Living in America, surrounded by other Americans, the responsibility for these horrors is distributed between strangers standing around in a Starbucks line. There is the experience of collective, unspoken guilt we feel, some of us, at least, with Trump. There is also an urge to stop, and if possible, punish, crimes carried out by Trump’s campaign or administration. 

Children separated from their parents will grow up one day and remember what the United States did to them. They will remember where they were on July 4th for the rest of their lives. Americans will remember Trump’s concentration camps in a different way, but it is not clear yet whether, in 2020, they will endorse them or reject them. 

With the 2020 elections comes closer with every passing second, even as you read this sentence, a pivot in history looms like the ground beneath a plane descending with broken landing gear.

Turkish people, however, will not mark this July 4th as anything more than Thursday.

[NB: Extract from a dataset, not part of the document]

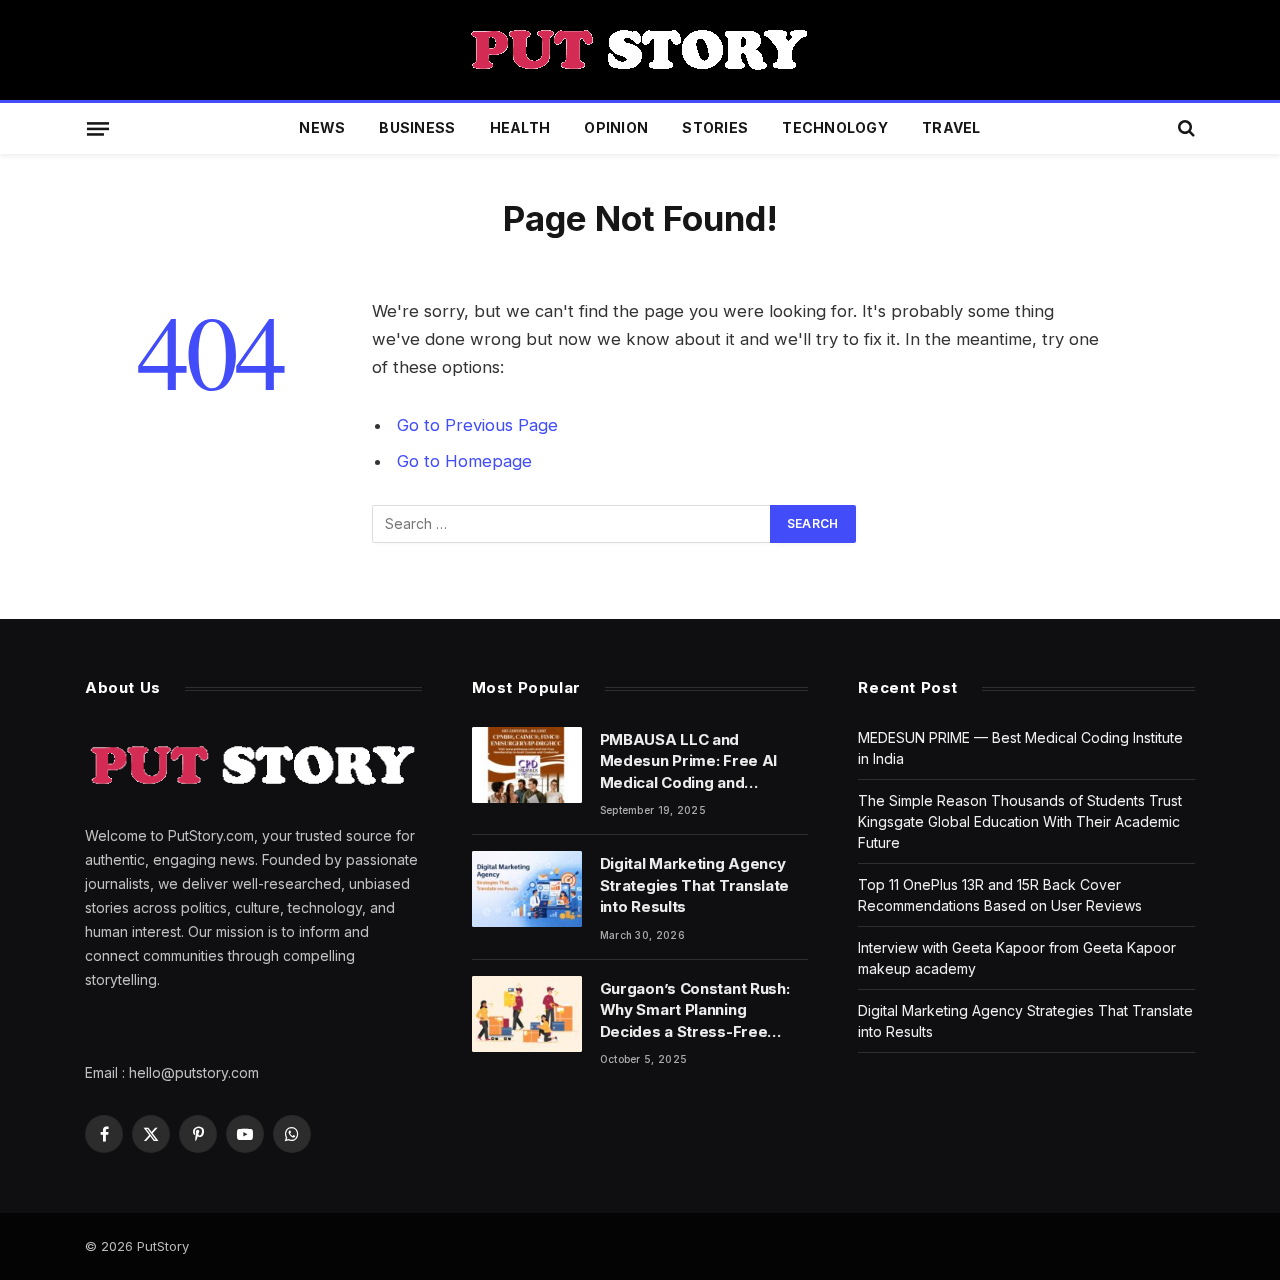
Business (417, 127)
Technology (835, 127)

These are tragedies unfolding on the Western Hemisphere. Central America and the US relationship to it is about as alien a topic of conversation here as the concept of the “Balkans” would be in the US. Indeed, Turkey has outshone the U.S. in its ability to host millions of Syrian refugees, when the US isn’t able to handle the entry of just a few thousand desperate people fleeing for their lives. 

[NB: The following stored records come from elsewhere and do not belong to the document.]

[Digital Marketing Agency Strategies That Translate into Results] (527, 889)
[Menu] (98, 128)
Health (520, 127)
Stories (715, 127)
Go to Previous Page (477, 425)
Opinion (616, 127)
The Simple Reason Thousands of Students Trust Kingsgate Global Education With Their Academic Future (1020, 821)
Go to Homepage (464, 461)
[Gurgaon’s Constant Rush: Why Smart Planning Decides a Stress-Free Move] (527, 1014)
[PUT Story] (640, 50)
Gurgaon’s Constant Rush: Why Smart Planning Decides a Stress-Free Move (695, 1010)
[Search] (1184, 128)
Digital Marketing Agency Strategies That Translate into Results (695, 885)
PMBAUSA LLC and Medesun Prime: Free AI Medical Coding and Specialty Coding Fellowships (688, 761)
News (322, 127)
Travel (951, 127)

Whatever happens in 2020, it will be difficult for Americans to forgive each other, even if they can oust Trump from office. There is bad news about Trump’s polling numbers in crucial swing states he won in 2016. That year may have represented a perfect storm of factors that propelled Trump to the presidency, where he was able to lose the popular vote but win the electoral college. 

If he wins again in 2020, however, the consequences for the whole world could be dire. Americans would no longer be able to claim that electing Trump was an aberration, but somewhat indicative of something more profound, an indelible flaw in the country’s character. 

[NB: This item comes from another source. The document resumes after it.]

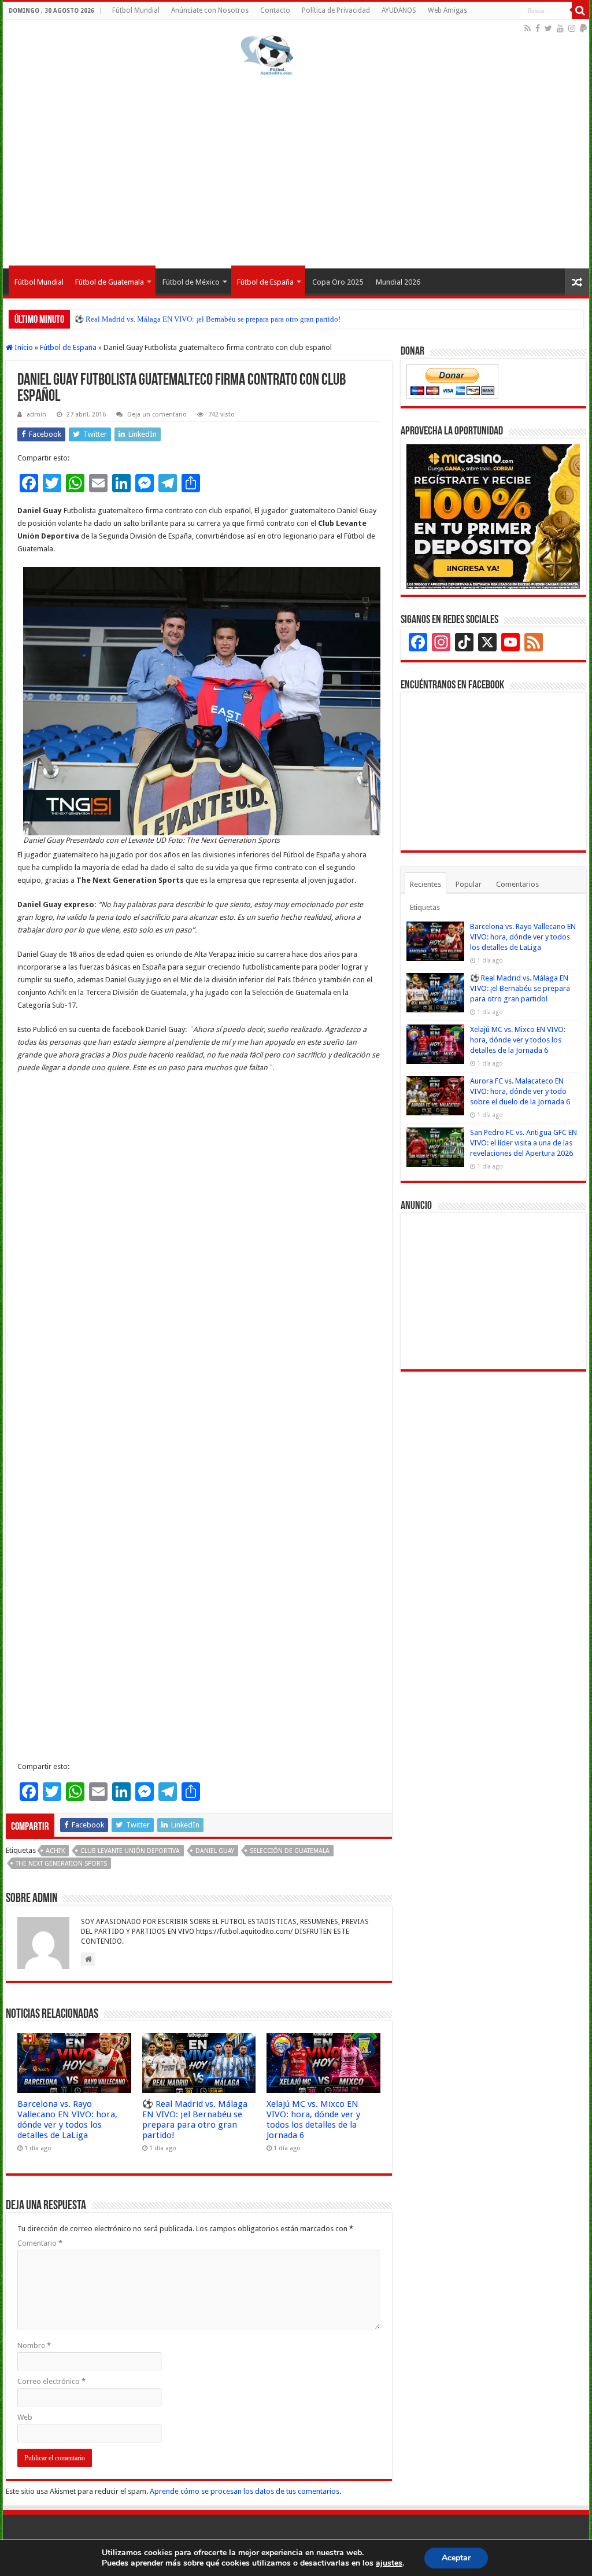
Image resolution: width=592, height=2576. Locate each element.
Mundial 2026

Right now, the United States is setting an example for the world that countries can, if they want, establish concentration camps for migrants. Australia already has. Refugees languish on Lesbos, in Greece, in squalid, dangerous conditions. Young migrants marooned there have killed themselves or tried, faced with such enormous isolation and despair. 

African asylum seekers in Libya find themselves sold as slaves. Asylum seekers and migrants in the US wind up as an invaluable business opportunity, too, with private prisons and prison services contractors profiting from the detention. 

Climate change threatens to increase the number of people fleeing tropical zones rendered uninhabitable by the process. If Americans vote for concentration camps in 2020, it will give other world powers license to establish their own now and in the future. 

What the world needs is an American president who is at least aware that human suffering is not just a means to an end, but something deserving of resolution, or at least sincere attempts to reduce it. 

Trump proudly displays a lack of concern for the suffering of others, and brands himself as a president who “gets tough,” no matter what his critics or the “fake news” say. 

Until November 2020, and beyond, those will be Trump’s refrains.